Page 3 of 3

Re: create_backup.sh hanging

Posted: Thu Apr 30, 2015 9:54 am
by jolson
I am able to reproduce this issue on my local system - though it's slightly different from what you describe.

In my testing, if the backup script is run on a single node at a time, the state will climb from 0 to a max of 2 and then descend back to 0 - the backup completes properly.

If the backup script is run on both nodes at once, the states will get stuck and the backups never finish. I spoke with a developer, and it looks like the backup job is currently running as an instance job - which means that every instance picks it up and runs it whenever a backup is scheduled and run from the command subsystem. I think the problem is that the 'state' is a cluster-wide variable, so the backups will inevitably get stuck if running on more than 1 instance at the same time.

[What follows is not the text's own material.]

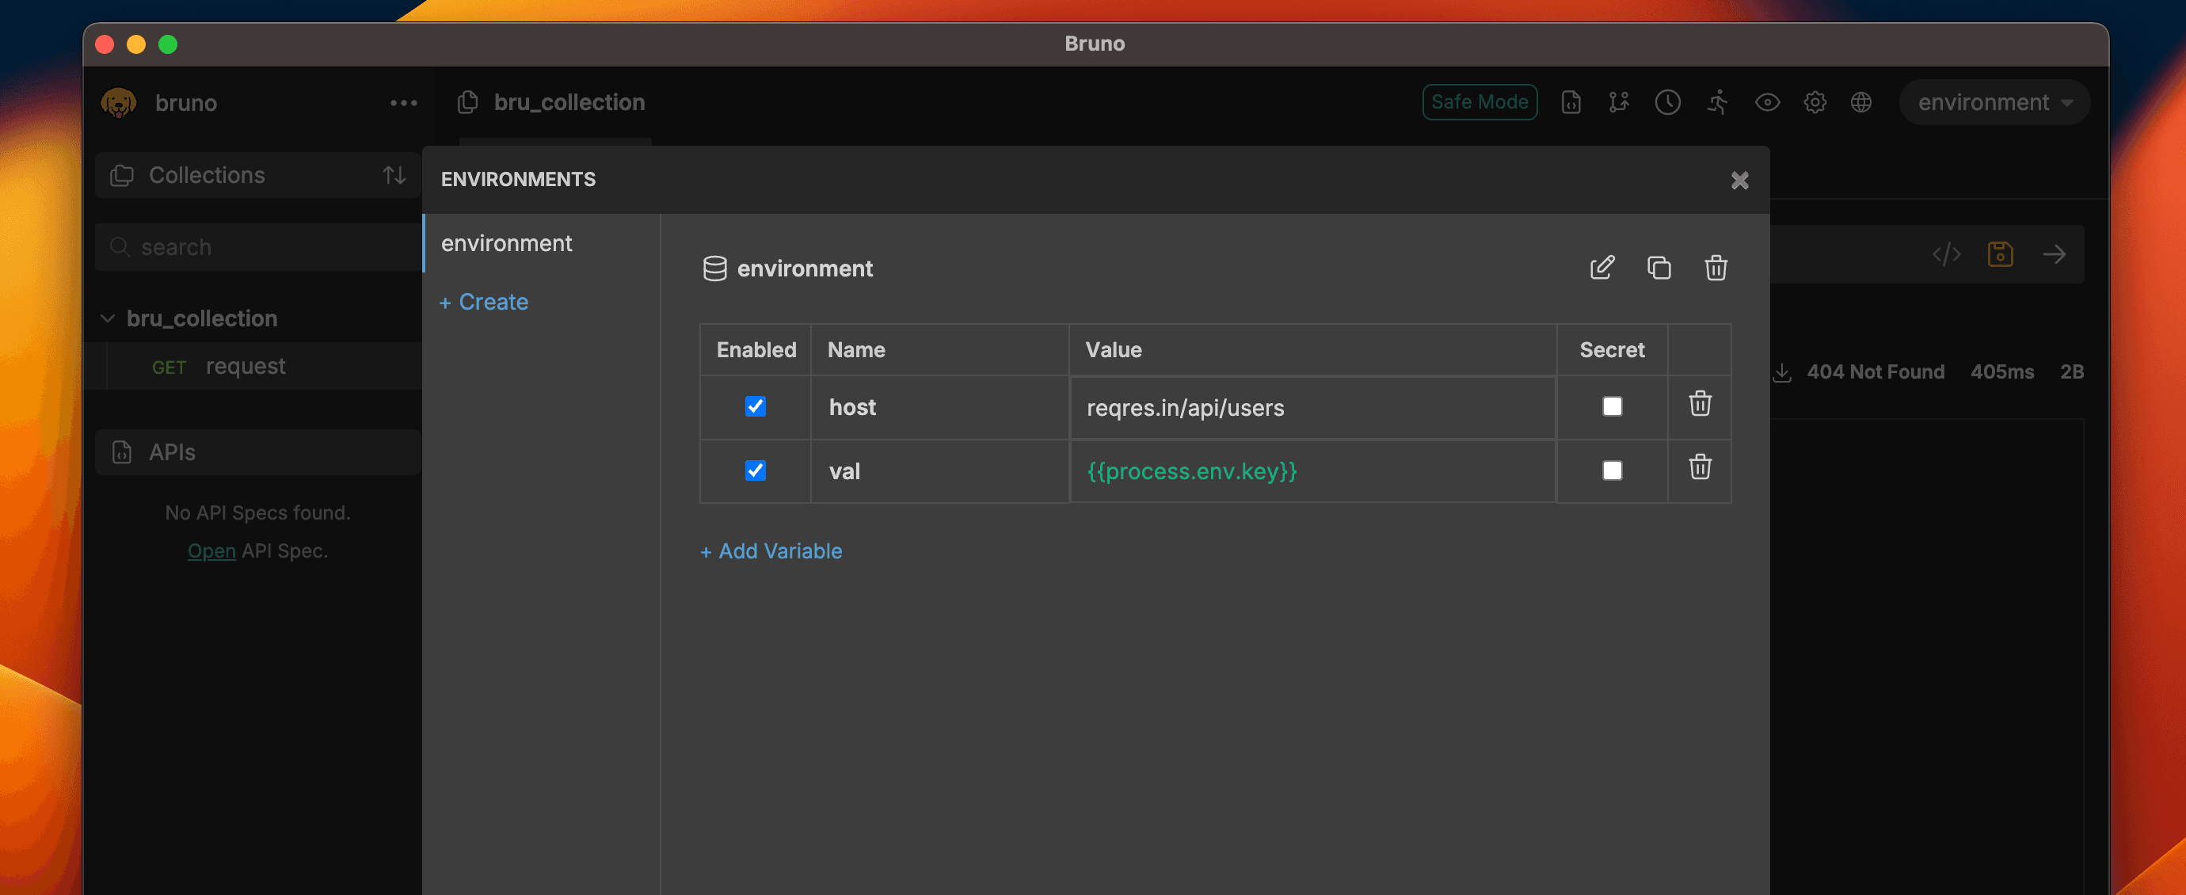Click the clock timeline icon
2186x895 pixels.
pyautogui.click(x=1668, y=103)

This is my theory so far. I will do further testing and collaberation with the developers to see if this is the root cause, and we'll fix it accordingly if it is. Thanks for the information, it was very helpful in reproducing this bug. I'll keep you informed.

Best,


Jesse

Re: create_backup.sh hanging

Posted: Thu Apr 30, 2015 10:04 am
by jvestrum
Ah, good to hear that it's not just me. Now that I know what's going on I can work around it, so no rush. If/when there's an official fix I'd be glad to test it out. Thanks,

John

Re: create_backup.sh hanging

Posted: Thu Apr 30, 2015 10:16 am
by jolson
Sounds good! The official bug report has been filed, I'll let you know when progress is made.